Die nicht zu überhörende Häme in vielen deutschen und westeuropäischen Zeitungen vermischt sich allerdings meistens mit der Sorge, daß die asiatische Krise nun endgültig auf die Weltökonomie durchschlagen könnte. Und damit würde das aufkeimende europäische Konjunkturpflänzchen erstickt, bevor es zur Blüte gelangt.

Die Bundesbank macht sich in ihrem jüngsten Konjunkturbericht freilich keine allzu großen Sorgen. Im ersten Vierteljahr 1998 ist der Export real um fast 15 Prozent und damit deutlich mehr als der Welthandel gewachsen. Umsatzeinbußen auf den asiatischen Krisenmärkten sind durch eine lebhaftere Nachfrage in Europa und in den USA mehr als ausgeglichen worden. Überdurchschnittlich sind die Lieferungen auch in die mittelosteuropäischen Reformländer (plus 27 Prozent) gewachsen.

Das bedeutet: Trotz der Liberalisierung des Welthandels und der Globalisierung ist der Weltmarkt immer noch stark regional verfaßt. Er hat drei Zentralregionen: Amerika mit den USA als Zentrum, Europa mit dem europäischen Binnenmarkt als entscheidendem Faktor und Ostasien mit Japan als traditionellem Zentrum und China als aufstrebender Wirtschaftsmacht, die noch für manche Überraschung gut ist.

Die ökonomischen Konjunkturen in diesen Regionen sind nicht gleichgeschaltet – kein Wunder, wenn man in Betracht zieht, wie unterschiedlich diese Gesellschaften strukturiert sind. Allesamt unterscheiden sie sich noch immer bis in die Grundlage kapitalistischer Produktionsweise hinein. Diese Unterschiede lassen regionale Krisen nicht sofort und in gleicher Weise auf die Weltwirtschaft insgesamt wirken. Deshalb kam es in den letzten 50 Jahren zu keiner tiefen Weltwirtschaftskrise.

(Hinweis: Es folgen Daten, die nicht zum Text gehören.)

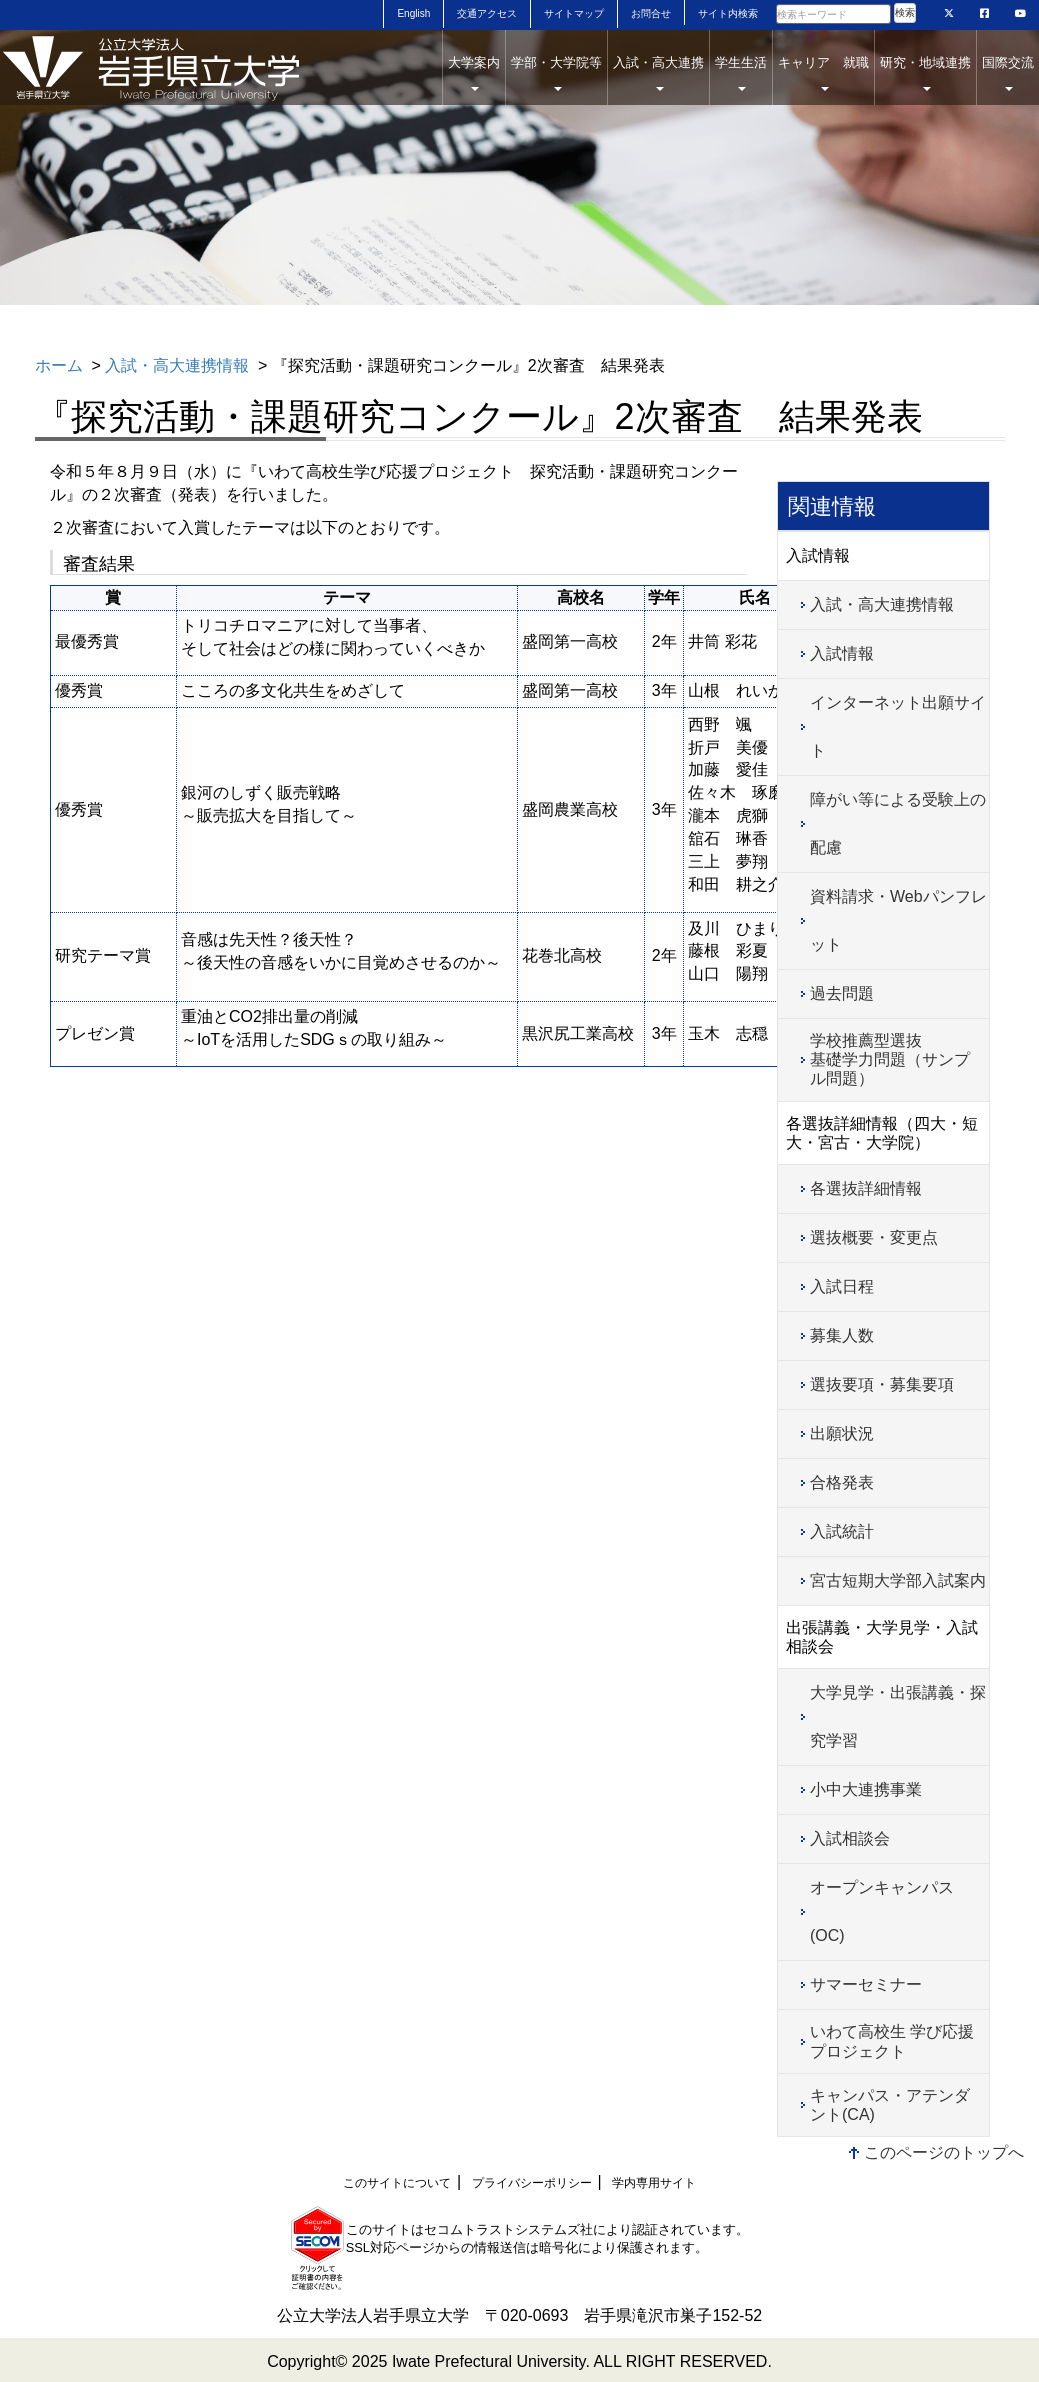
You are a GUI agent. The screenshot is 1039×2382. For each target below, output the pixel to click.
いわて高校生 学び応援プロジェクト (892, 2041)
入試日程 (842, 1286)
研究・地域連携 (925, 73)
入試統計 (842, 1531)
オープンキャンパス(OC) (882, 1911)
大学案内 (474, 73)
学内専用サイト (654, 2183)
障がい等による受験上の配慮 (898, 823)
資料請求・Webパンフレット (898, 920)
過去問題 (842, 993)
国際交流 (1008, 73)
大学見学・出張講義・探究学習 (898, 1716)
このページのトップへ (944, 2152)
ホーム (59, 365)
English (413, 13)
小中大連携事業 (866, 1789)
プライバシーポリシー (532, 2183)
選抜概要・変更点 (874, 1237)
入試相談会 (850, 1838)
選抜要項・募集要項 (882, 1384)
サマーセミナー (866, 1984)
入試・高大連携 (658, 73)
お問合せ (651, 13)
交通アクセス (487, 13)
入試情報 (842, 653)
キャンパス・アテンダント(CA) (890, 2105)
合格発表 (842, 1482)
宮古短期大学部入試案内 (898, 1580)
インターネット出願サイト (898, 726)
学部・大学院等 (556, 73)
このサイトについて (397, 2183)
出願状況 (842, 1433)
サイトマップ (574, 13)
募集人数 (842, 1335)
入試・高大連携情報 (177, 365)
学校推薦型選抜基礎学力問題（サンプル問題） (890, 1059)
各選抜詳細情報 (866, 1188)
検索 (905, 12)
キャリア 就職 (823, 73)
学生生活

Die Modelle dieser Weltwirtschaft verschieben sich mit den regionalen Konjunkturen. Am Anfang standen die USA. Dann stieg Europa auf, und zuletzt vor zehn Jahren galt Japan als Top-Modell. Daher rührt die Häme über seine Falten im Gesicht. Jetzt gelten die USA erneut als Vorbild. Die Methoden, Krisen zu überwinden, orientieren sich gegenwärtig immer mehr an diesem Modell, dem US- amerikanischen. Wirtschaft, Gesellschaft und Staat der USA nähern sich dem Begriff des Kapitals am meisten. Zugleich sind sie etwas Besonderes.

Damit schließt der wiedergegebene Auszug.